Politik

Biberach: 435.000 Euro aus Steuergeldern für Fledermaus-Brücken

Für eine neue Straße in Biberach baute die Stadt gleich zwei Fledermausbrücken. Fledermäuse stehen unter Naturschutz und die neue Umfahrung stellte eine Gefahr dar. Daher wurden extra für die Tiere zwei Brücken gebaut. 435.000 Euro kostete der Bau. Sollten die Fledermäuse die Brücken nicht akzeptieren, ist das Geld weg: Die Brücken sind für Rehe und Menschen nicht zugelassen.
28.10.2013 00:56
Lesezeit: 2 min

Sie heißen Großes Mausohr Brücke und Großer Abendsegler Brücke – die zwei Fledermausbrücken in Biberach.
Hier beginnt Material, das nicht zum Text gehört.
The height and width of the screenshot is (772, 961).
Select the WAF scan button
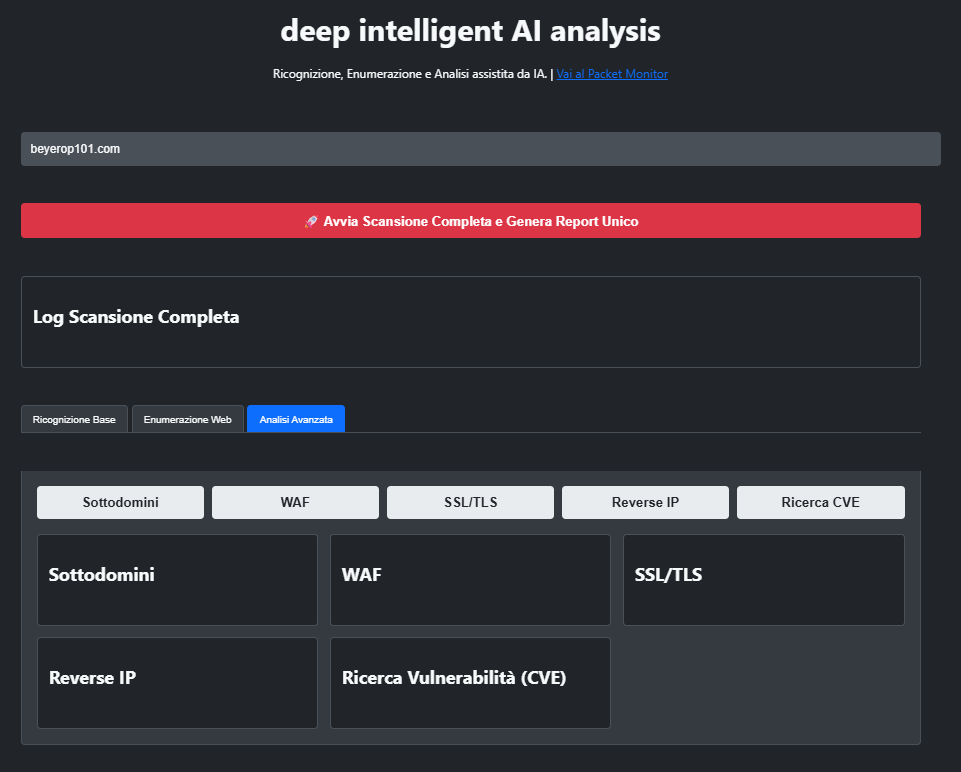[x=295, y=502]
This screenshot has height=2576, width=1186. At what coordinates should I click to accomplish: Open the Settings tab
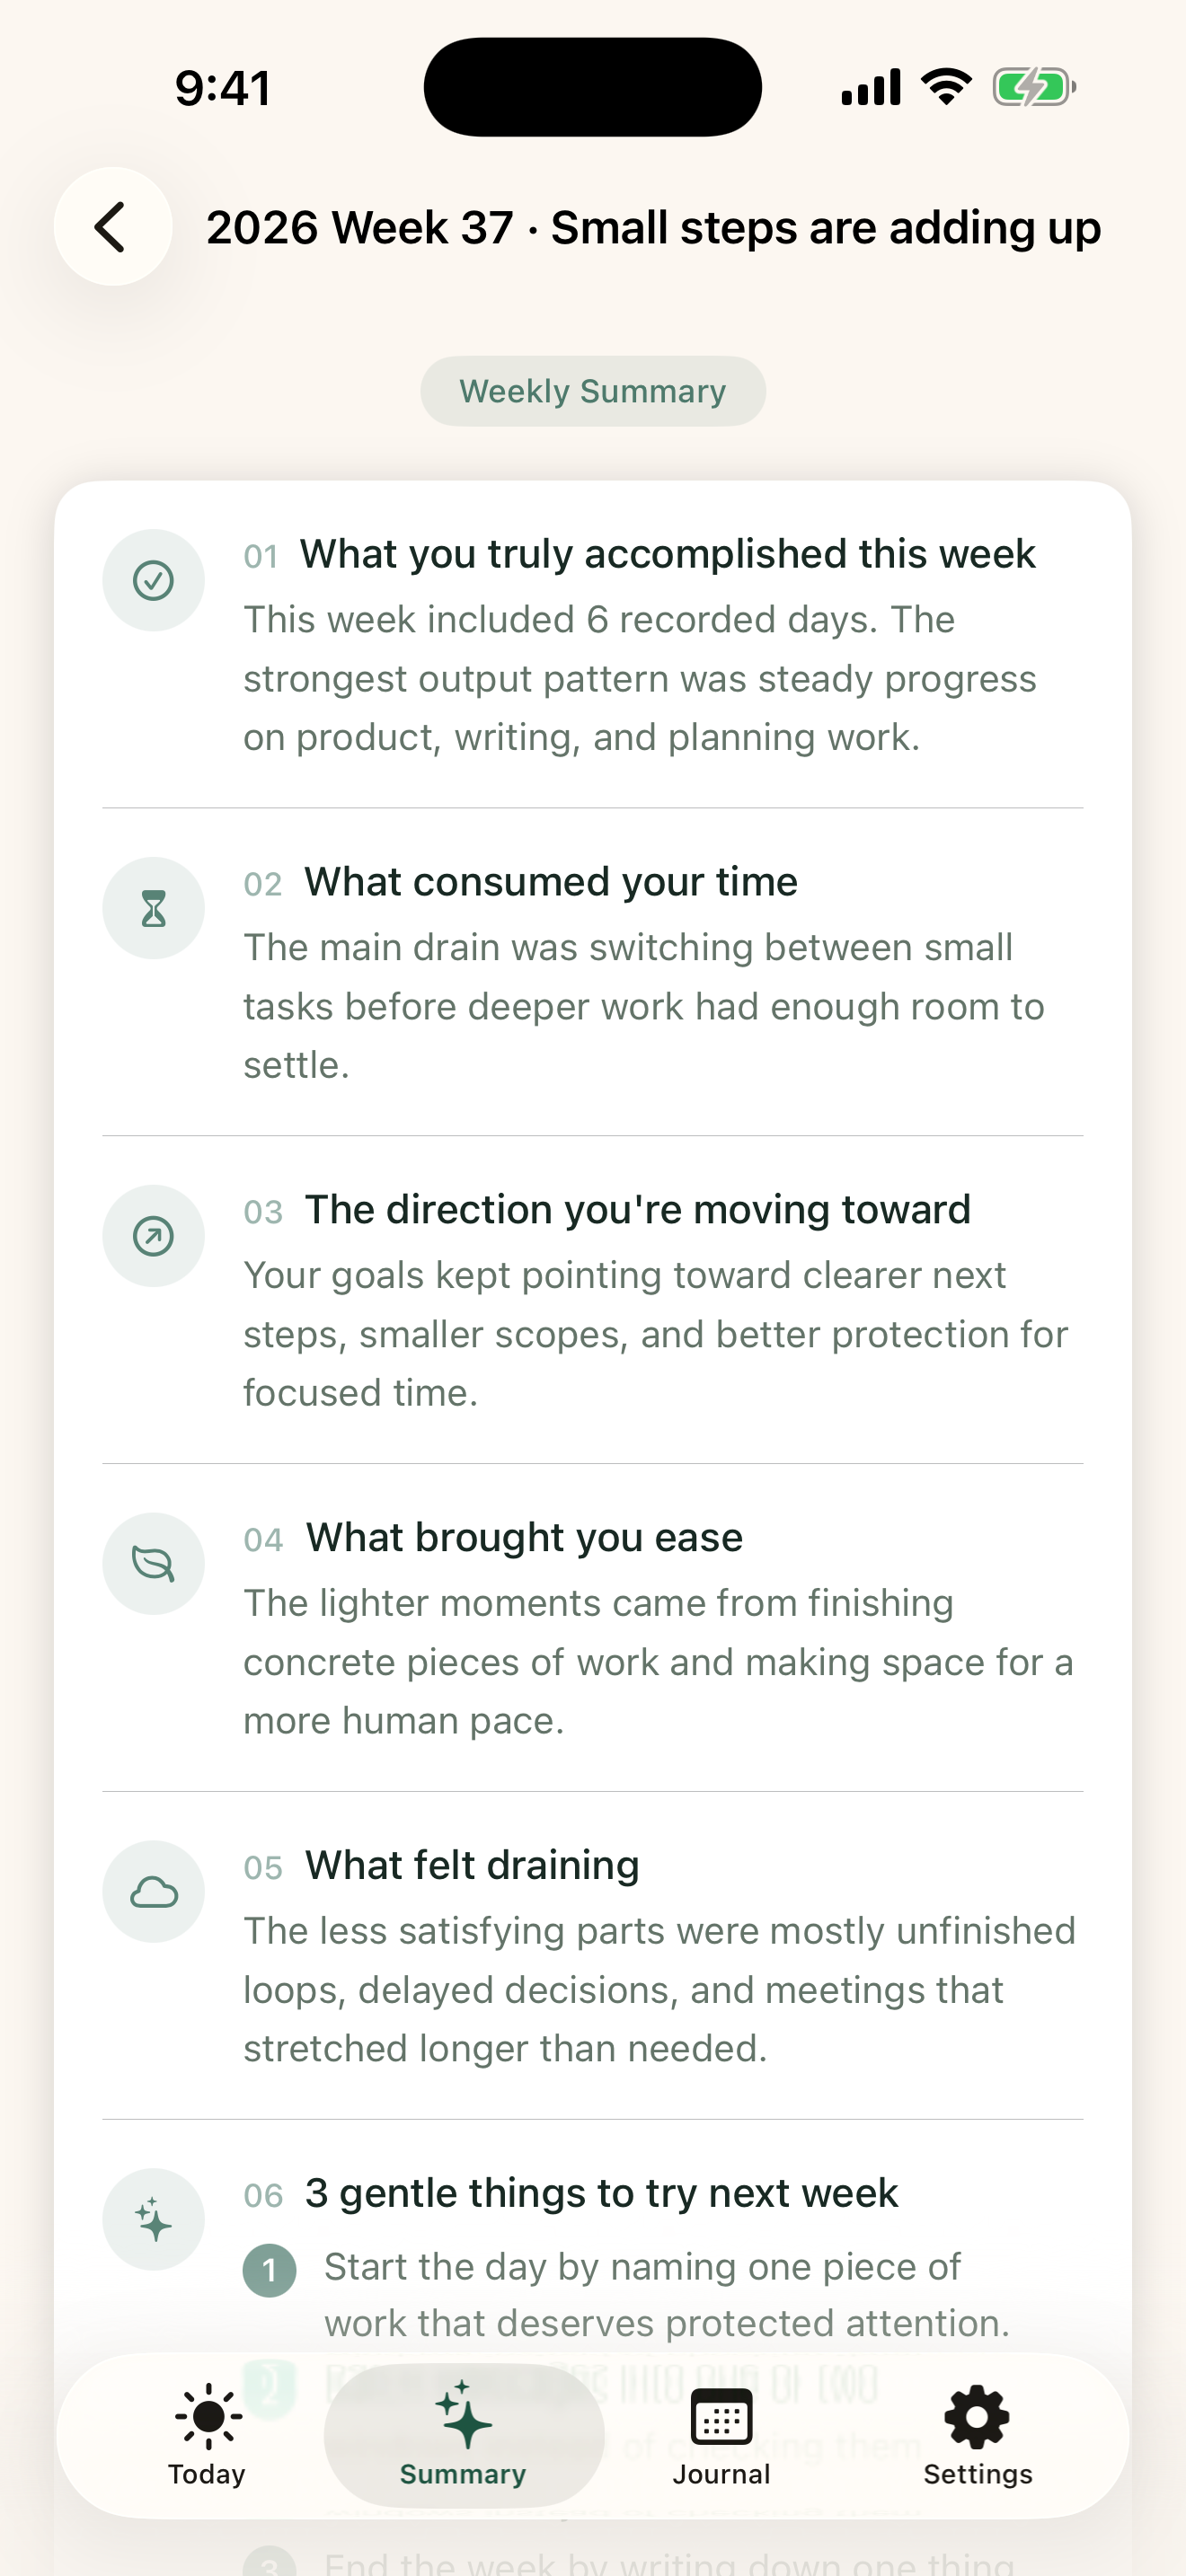(x=977, y=2436)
Zwei Brücken, deren Nutzen für die Fledermäuse nicht nachgewiesen ist. Die aber den Steuerzahler etwa 435.000 Euro gekostet haben.
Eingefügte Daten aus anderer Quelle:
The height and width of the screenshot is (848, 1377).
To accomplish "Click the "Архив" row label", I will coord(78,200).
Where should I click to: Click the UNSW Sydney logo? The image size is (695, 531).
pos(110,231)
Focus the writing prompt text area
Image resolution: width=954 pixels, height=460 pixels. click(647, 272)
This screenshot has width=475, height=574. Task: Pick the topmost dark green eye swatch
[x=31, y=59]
Grund für das Entstehen der Fledermausbrücken war der Bau der Nordwestumfahrung Biberach. Der Bau der neuen Umfahrung hatte das Durchschneiden von zwei Waldkomplexen zur Folge, so die Stadt Biberach. Diese werden jedoch von etlichen Fledermausarten als Jagdgebiet genutzt. Fledermäuse gelten im Bundesnaturschutzgesetz als besonders geschützte Arten, die man nicht töten darf.
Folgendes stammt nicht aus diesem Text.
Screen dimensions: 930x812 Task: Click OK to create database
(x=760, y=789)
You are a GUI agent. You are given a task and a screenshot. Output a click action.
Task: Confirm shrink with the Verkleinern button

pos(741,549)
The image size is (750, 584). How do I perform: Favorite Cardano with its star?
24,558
„Sollte ein bauliches Vorhaben dagegen verstoßen bzw. wie die Juristen sagen ‚das Tötungsverbot verwirklichen‘, darf das Vorhaben nicht genehmigt werden“, berichtet der Bund der Steuerzahler in seinem neuen Schwarzbuch 2013. Und da Untersuchungen zeigten, dass manche Fledermäuse sich an Bepflanzungen und Böschungen etc. entlanghangeln und orientieren, hätte der Bau der Umfahrung die Fledermäuse durch die Teilung der Waldkomplexe in Gefahr gebracht. Deswegen baute man die Brücken.

Verschwendung beim gesamten Projekt

Mit seiner Kritik an den Kosten der zwei Brücken hat „der Bund der Steuerzahler einen Fehlgriff getan“, sagte Martin Rösler vom NABU Biberach den Deutschen Wirtschafts Nachrichten. „Viel eher hätte das Straßenbauprojekt in seiner Gesamtdimension eine kritische Würdigung durch den Bund der Steuerzahler verdient.“ Denn es sei von der Stadt äußerst großzügig mit Geld und Landschaft umgegangen worden, wie ein Blick in den landschaftspflegerischen Begleitplan zeige:

„Indirekte Flächenverluste entstehen vor allem durch die großräumigen Anschlüsse und Anschlussinnenflächen. Der Verlust durch Böschungen ist ebenfalls relativ hoch, da die Trasse überwiegend in Dammlage bzw. Einschnittlage verläuft.“

Hier hätten bei 22 Millionen Gesamtkosten für das gesamte Straßenbauprojekt viele Millionen eingespart werden können, so Rösler. Stattdessen aber errege man sich nun im Nachhinein über die inzwischen zur Berühmtheit gewordenen Fledermausbrücken.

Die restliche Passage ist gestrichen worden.